In Shemula, pre-paid meters were installed but the community was too poor to afford even this.

“Only 323 of over 7 500 households actually draw water from the pre-paid system … The vast majority of residents now go back to the river for their water,” notes Breslin.

At a project in the Northern Province, people have never paid for water but claim “if you just give me a yard connection, then I will pay”.

Breslin says some projects fail because planners think it will be easier to claim fees from individuals and proceed with yard connections, only to find payment is not forthcoming.

By contrast, he says, in areas such as Sekhukhuneland, women have organised water delivery around pumps. They pay for the service and subsidise poorer members. These communal initiatives to find ways to pay may hold the clue to later viability.

Another issue is the often high water contamination at project sites because of a failure to teach communities the importance of keeping facilities and the areas around them clean.

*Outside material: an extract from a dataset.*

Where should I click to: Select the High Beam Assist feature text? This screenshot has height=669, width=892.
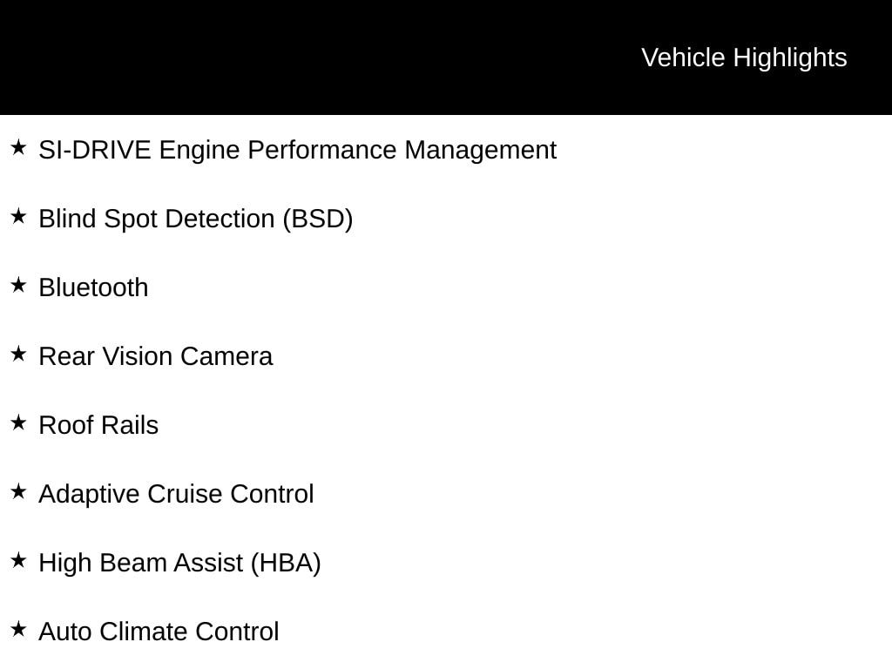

Payment backlogs are mounting, but the Ministry of Water Affairs and Forestry has been saying water supply is too cheap in South Africa and costs will have to be raised substantially.

Breslin says the government has two choices: “To continue to support schemes that are unaffordable [which means] subsidies will have to be provided until incomes rise in rural communities. These subsidies must be budgeted for openly and not transferred to other ministries like constitutional development.

“[Or] the government must accept that guidelines have to be modified – it is better to have a working scheme that does not meet current department of water affairs guidelines than high-tech schemes that collapse once external support is withdrawn.”

Breslin suggests, too, that transferring expensive, barely functioning schemes to local governments with low rates of payment for the service will be disastrous and the department must resolve these problems before passing on these “white elephants” to local authorities.

Michael O’Sullivan, chief researcher at the Human Sciences Research Council, said more people were satisfied with service delivery, according to their polls, than dissatisfied. The sectors with the highest levels of dissatisfaction were housing and “perceptions of services offered at local police stations”.

However, unhappiness with housing related more to “increases in interest rates making housing unaffordable” – thus blame lay with banks and not the ministry.

The council’s research also shows that urban dwellers are happier with service delivery than those living in rural areas. In part, he said, this was because election promises in 1994 led to “unrealistically high expectations”.